Introduction to Usernames and Passwords
Users of Couchbase Server typically require a username and password. A user may be either an administrator or an application. An application may be a program or server, or may be a simple, single command-line query. (Note that an application may be permitted to use a client certificate for purposes of authentication, instead of a username-password combination: see Certificates, for information.)
The Full Administrator who installs and configures Couchbase Server (and so has full read-write access to the whole system), defines their own username and password during the configuration-process: see Create a Cluster, for details. Subsequently, this administrator can add additional administrators to the system; assigning a username and password to each. Whenever any needs to log into Couchbase Web Console in order to inspect data, statistics, and settings (and possibly make changes), they must specify their own unique username-password combination, at the authentication-prompt provided by the server.
An application, if it is not using a client certificate for purposes of authentication, must pass its username and password as parameters. Therefore, Couchbase CLI commands, N1QL queries, and executables supported by the Couchbase SDK all provide syntax to allow the passing of a username and password.

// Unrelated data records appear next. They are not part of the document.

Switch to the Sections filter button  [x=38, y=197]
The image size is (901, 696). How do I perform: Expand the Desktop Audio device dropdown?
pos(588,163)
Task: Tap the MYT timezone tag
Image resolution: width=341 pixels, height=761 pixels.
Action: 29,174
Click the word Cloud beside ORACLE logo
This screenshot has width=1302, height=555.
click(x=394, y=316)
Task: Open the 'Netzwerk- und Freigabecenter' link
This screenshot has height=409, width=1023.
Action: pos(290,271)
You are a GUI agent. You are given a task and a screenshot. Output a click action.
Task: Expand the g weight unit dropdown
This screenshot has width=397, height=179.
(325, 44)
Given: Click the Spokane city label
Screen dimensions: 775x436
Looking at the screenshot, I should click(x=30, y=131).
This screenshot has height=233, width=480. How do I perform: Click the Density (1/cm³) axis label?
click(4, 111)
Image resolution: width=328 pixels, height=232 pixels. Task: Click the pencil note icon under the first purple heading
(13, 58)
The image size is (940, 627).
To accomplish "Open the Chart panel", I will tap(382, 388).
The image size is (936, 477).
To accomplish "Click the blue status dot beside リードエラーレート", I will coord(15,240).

Additionally, a special master password may be designed and used by the Full Administrator, in order to manage system secrets. See Manage System Secrets, for details.
Note that a cluster running Couchbase Server Enterprise Edition can have any number of users. A cluster running Community Edition can have a maximum of twenty users.
Password Strength
Couchbase Server provides a default password-policy. This demands only that the password have a minimum of six characters.

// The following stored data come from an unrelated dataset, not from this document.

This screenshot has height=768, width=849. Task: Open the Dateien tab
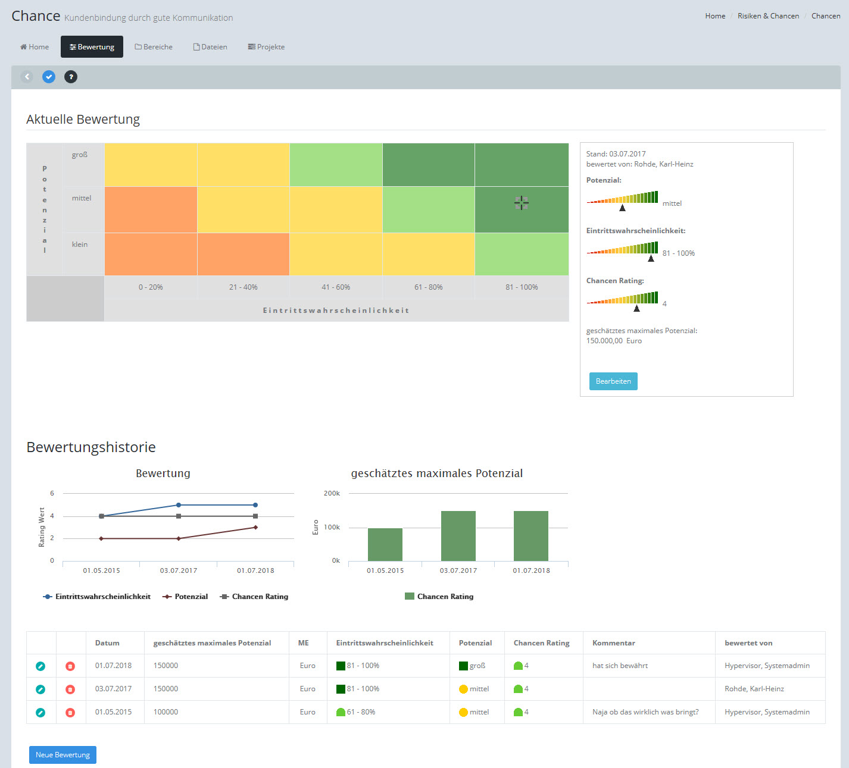210,47
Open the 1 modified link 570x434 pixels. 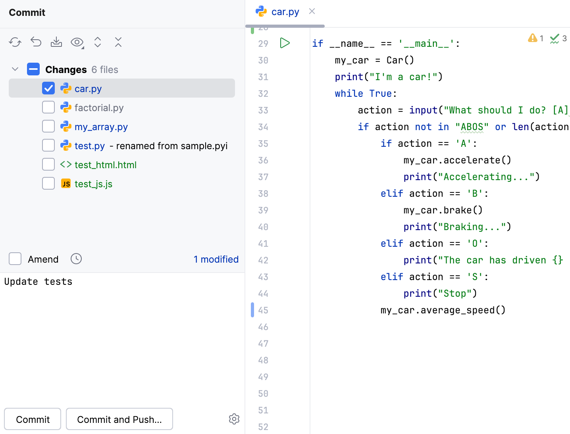pos(216,259)
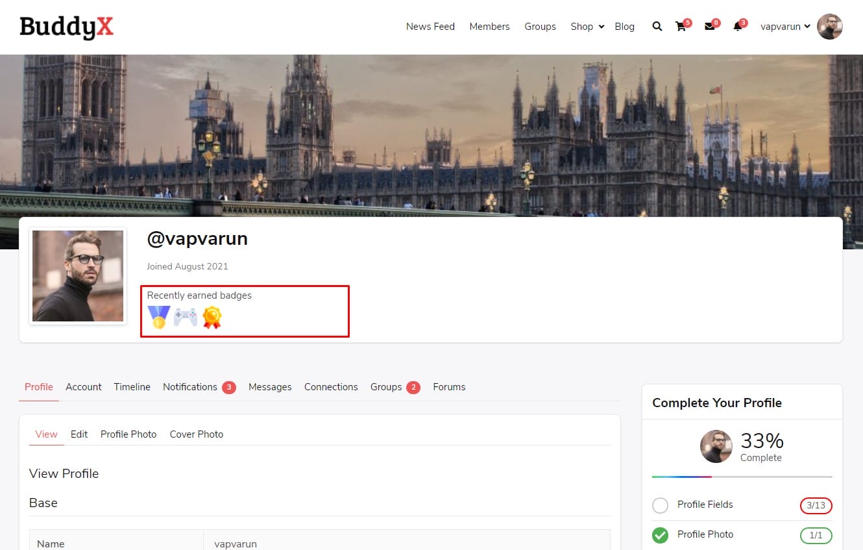863x550 pixels.
Task: Expand the Shop dropdown menu
Action: point(587,27)
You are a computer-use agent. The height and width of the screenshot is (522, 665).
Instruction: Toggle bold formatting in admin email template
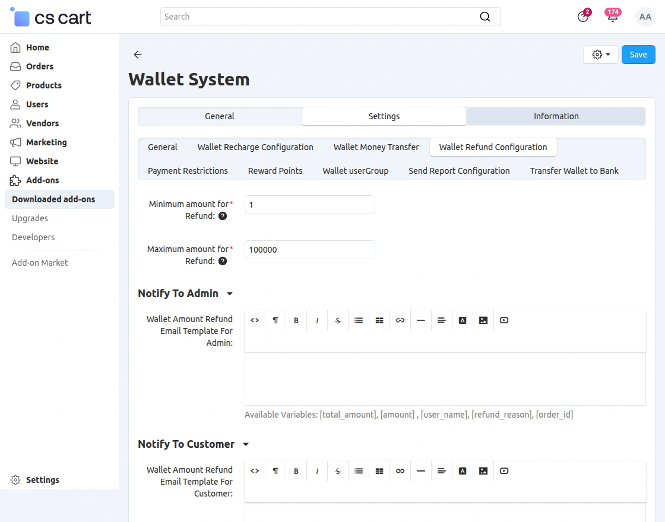coord(296,320)
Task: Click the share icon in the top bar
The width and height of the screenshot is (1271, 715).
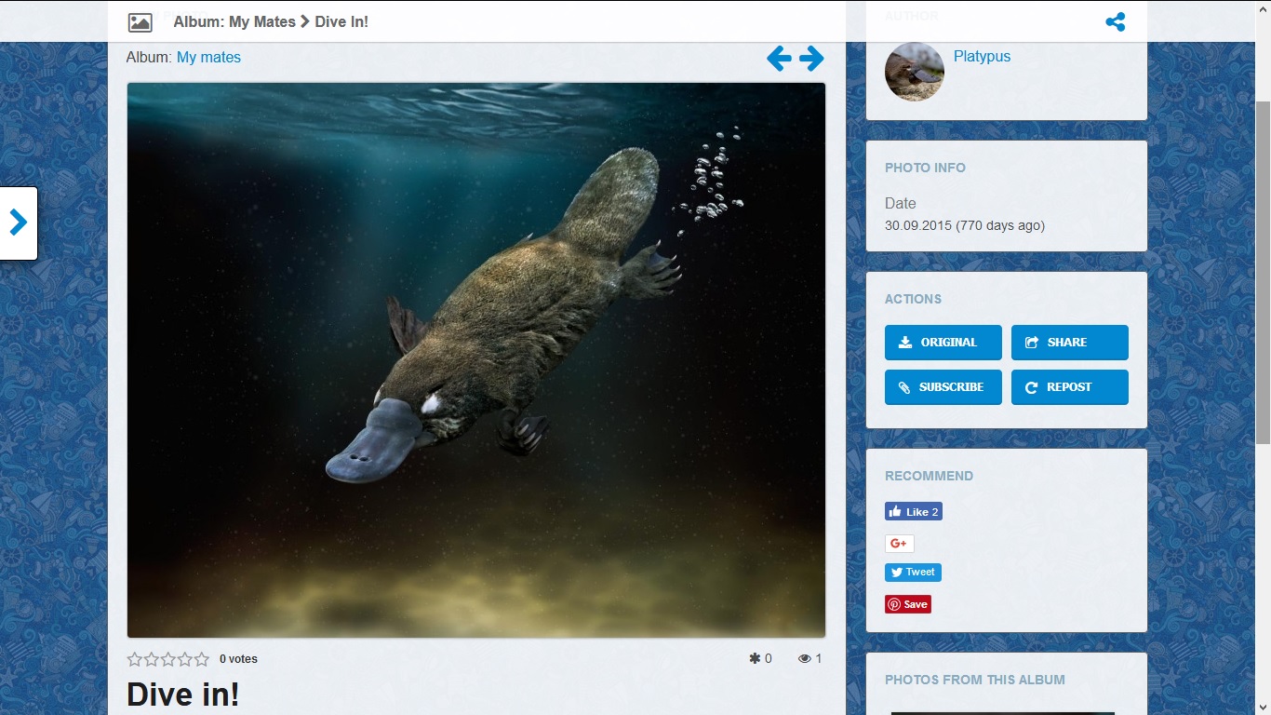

For pre-production purposes, it may be desirable to strengthen this default password-policy. For production purposes, it should be considered essential to do so. The password-policy can be set by the Full Administrator, by means either of the Couchbase CLI command setting-password-policy, or of the REST API — as described in Setting Password Policy. This allows you to specify that every Couchbase Server-password should:
-
Contain a minimum-number of characters. If established with the CLI, this can be any number between 1 and 100. If established with the REST API, this can be any number between 0 and 100. (Note that if 0 is selected, the definition of password-free users is thereby enabled: this is highly insecure, and is not recommended.)
-
Contain at least one uppercase character.
-
Contain at least one lowercase character.
-
Contain at least one special character.
-
Contain at least one digit.
It is recommended that passwords be managed with a password manager, and that each password be designed as one of the following:
-
A password of at least 12 characters that includes letters, numbers, and special characters.
-
A unique passphrase of at least 15 characters, with individual words separated from one another by means of one or more special characters.
Usernames and Roles
Couchbase Server-users can typically authenticate by means of a username, specified with a password.
The restrictions on username-design are that each should be unique to the cluster; and that none of the following characters be used: ( ) < > , ; : \ " / [ ] ? = { }
.
Note additionally that the @
character cannot be used in a username on any Couchbase Server version before 6.5.1.

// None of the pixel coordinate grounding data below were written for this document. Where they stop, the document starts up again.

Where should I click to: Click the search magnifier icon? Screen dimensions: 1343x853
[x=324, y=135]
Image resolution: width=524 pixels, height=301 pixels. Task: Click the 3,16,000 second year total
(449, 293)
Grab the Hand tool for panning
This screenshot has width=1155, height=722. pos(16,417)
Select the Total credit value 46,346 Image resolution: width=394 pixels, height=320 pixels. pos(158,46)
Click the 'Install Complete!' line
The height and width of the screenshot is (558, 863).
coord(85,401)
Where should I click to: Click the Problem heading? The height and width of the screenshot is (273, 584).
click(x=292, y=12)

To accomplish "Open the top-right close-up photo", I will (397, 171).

On versions 6.5.1 and beyond, a username may contain the @
character, as long as it does not occur at the start: for example, first.last@domain
.
Usernames cannot be more than 128 UTF-8 characters in length; and it is recommended that they be no more than 64 UTF-8 characters in length, in order to ensure successful onscreen display.
Each user is associated with one or more roles, which permit limited access-privileges. Therefore, once a user has authenticated, their role-assignment is examined, and an appropriate degree of access is granted to them by Couchbase Server. See Authorization, for details.
Note that usernames and role-names are case sensitive.